Workspace Agents
Clone the repo. Open Axon. The agent already knows where you are.
Not because someone configured it. Because the team committed a .agents/ folder — tools
that call the project's APIs, prompts that hydrate sprint state, scripts that automate the
workflows senior engineers carry in their heads, knowledge files that encode the decisions
that would otherwise require a two-hour onboarding call.
A new teammate picks all of it up automatically. No setup. No documentation to find. No one to ask.
my-repo/
├── .agents/
│ ├── tools/ # project-specific callables — workspace.*
│ ├── prompts/ # context templates — workspace:name
│ ├── scripts/ # team automations — workspace:name
│ ├── modules/ # shared installed modules
│ └── data/
│ └── knowledge/ # architecture docs, contracts, runbooks
├── src/
└── package.json
What this actually enables
The institutional memory problem is hard. Knowledge accumulates in people's heads, degrades
as people leave, and never makes it into the wiki — or if it does, nobody reads it. .agents/
is the first mechanism that makes that knowledge executable rather than just documented.
The knowledge layer is underrated. Architecture decisions, API contracts, incident runbooks —
in data/knowledge/ these aren't docs nobody reads. They're the agent's grounding context.
When something breaks at 2am, the agent doesn't just know the runbook exists — it uses it.
The scripts layer is where it compounds. Tools and prompts are capabilities. Scripts are workflows — the things senior engineers do that junior engineers can't yet:
.agents/
├── tools/
│ ├── kanban.ts # project task management
│ ├── github.ts # repo-specific GitHub helpers
│ └── deploy.ts # deployment tooling for this project
├── prompts/
│ ├── session.vue # hydrates current sprint state
│ ├── conventions.md # codebase style and conventions
│ └── runbook.md # incident response steps
├── scripts/
│ ├── scout.ts # daily codebase scan
│ ├── close-plan.ts # sprint close automation
│ └── triage.ts # issue triage workflow
└── data/
└── knowledge/
├── architecture.md
├── api-contracts.md
└── decisions/
Commit triage.ts to .agents/scripts/ and triage is now team infrastructure. Anyone can
run it. The agent can run it. It runs the same way every time.
It versions with the codebase
This is the structural insight. .agents/ is committed source. That means:
- The
mainbranch agent knows about production. Thefeature/paymentsbranch agent knows about the payments work in progress. - A PR can ship a new workspace script alongside the feature it automates.

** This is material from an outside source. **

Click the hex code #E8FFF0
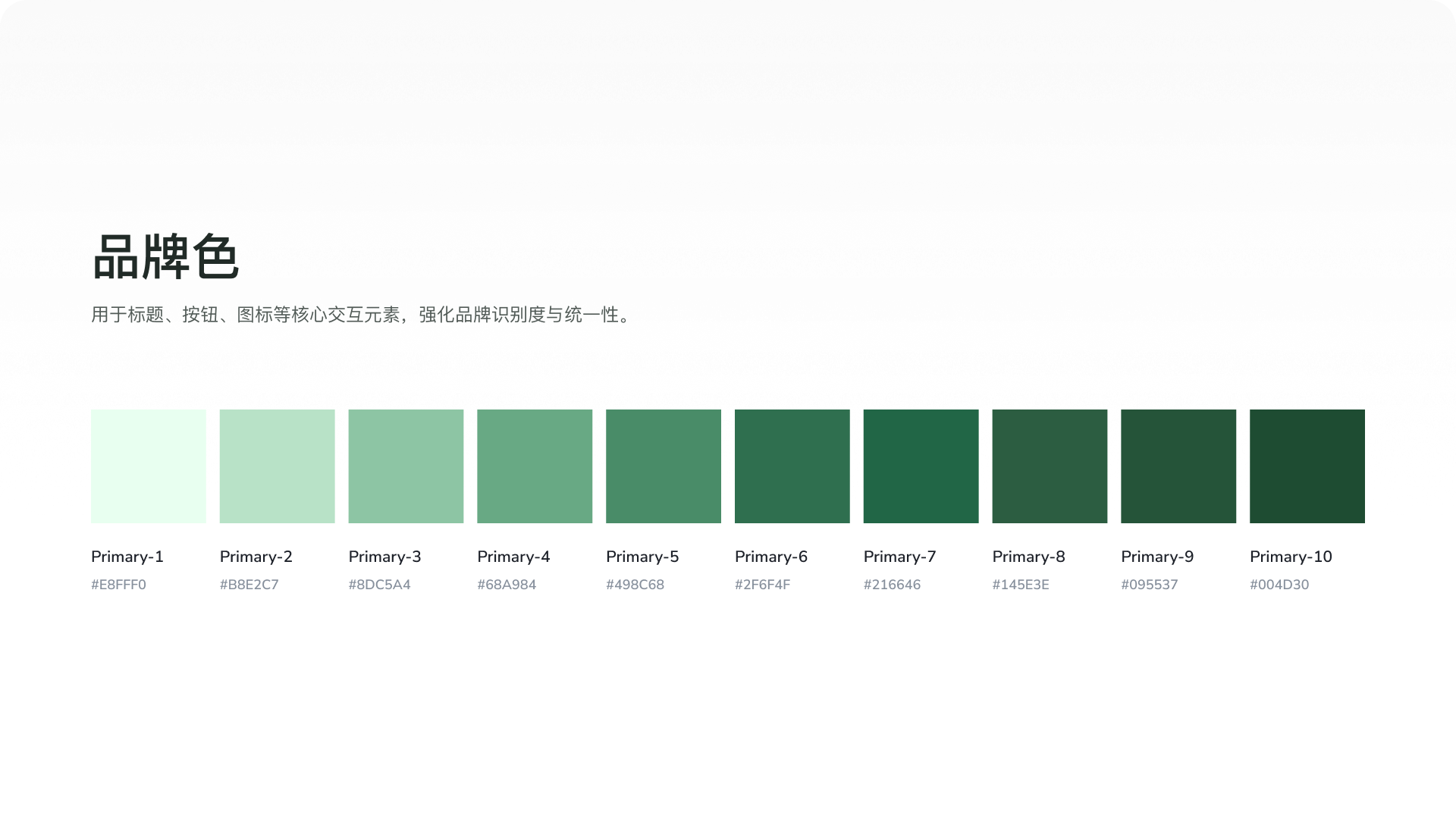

The automation and the code land together, reviewed together, rolled back together.
- When a convention changes, the prompt that encodes it changes in the same commit.
There's no separate "update the agent" step. The agent stays current because it's part of the codebase.
Discovery
Axon walks upward from the agent's working directory until it finds a .agents/ folder.
The first one found is used. This mirrors how tsconfig.json and package.json resolution
works — no path to configure, no registration step. Run an agent from anywhere inside the
repo and it finds the workspace layer automatically.
Opting in
Workspace resources are not loaded automatically. Each agent opts in explicitly in
axon.config.ts:
export default defineAgent({
workspace: true,
})
With workspace: true, the agent picks up everything in .agents/. If no .agents/
folder exists, the flag is silently ignored. If the folder exists but an agent doesn't set
the flag, nothing is loaded — the agent is unaffected.
What gets loaded
| Resource | Namespace | What it means |
|---|---|---|
tools/ | workspace.* | Exported functions callable by the agent and in scripts |
prompts/ | workspace:name | Context templates loadable via axon.prompt("workspace:triage") |
scripts/ | workspace:name | Automations runnable via axon run workspace:scout |
modules/ | — | Module source loaded and registered as if agent-installed |
data/knowledge/ | — | Files on disk, readable by the agent when directed |
Nothing is injected into context automatically. Tools become callable. Prompts and scripts become invocable by name. Knowledge files sit on disk for the agent to read when a prompt or script points it there.
Namespacing
Workspace capabilities are namespaced to prevent collisions with the agent's own source.
// agent's own tool
const prs = await axon.tools.github.listOpenPrs()
// workspace tool — same name, different namespace
const tasks = await axon.tools.workspace.kanban.list()
// agent's own prompt
const agentContext = await axon.prompt("session")
// workspace prompt
const workspaceContext = await axon.prompt("workspace:session")
An agent's own capabilities always take precedence. Workspace capabilities extend the surface without overwriting anything.
What .agents/ is not
.agents/ has no axon.config.ts. It is not an agent. It has no identity, no engine
configuration, no policy, no sessions, no deployment. The parent agent remains fully
authoritative over all of those things.
A workspace tool runs inside the parent agent's capsule, subject to the parent agent's policy. If the base policy doesn't allow network calls to a particular host, a workspace tool that tries to reach it will be blocked — exactly the same as if the agent's own tool tried it. The workspace layer contributes capabilities; it never gains authority.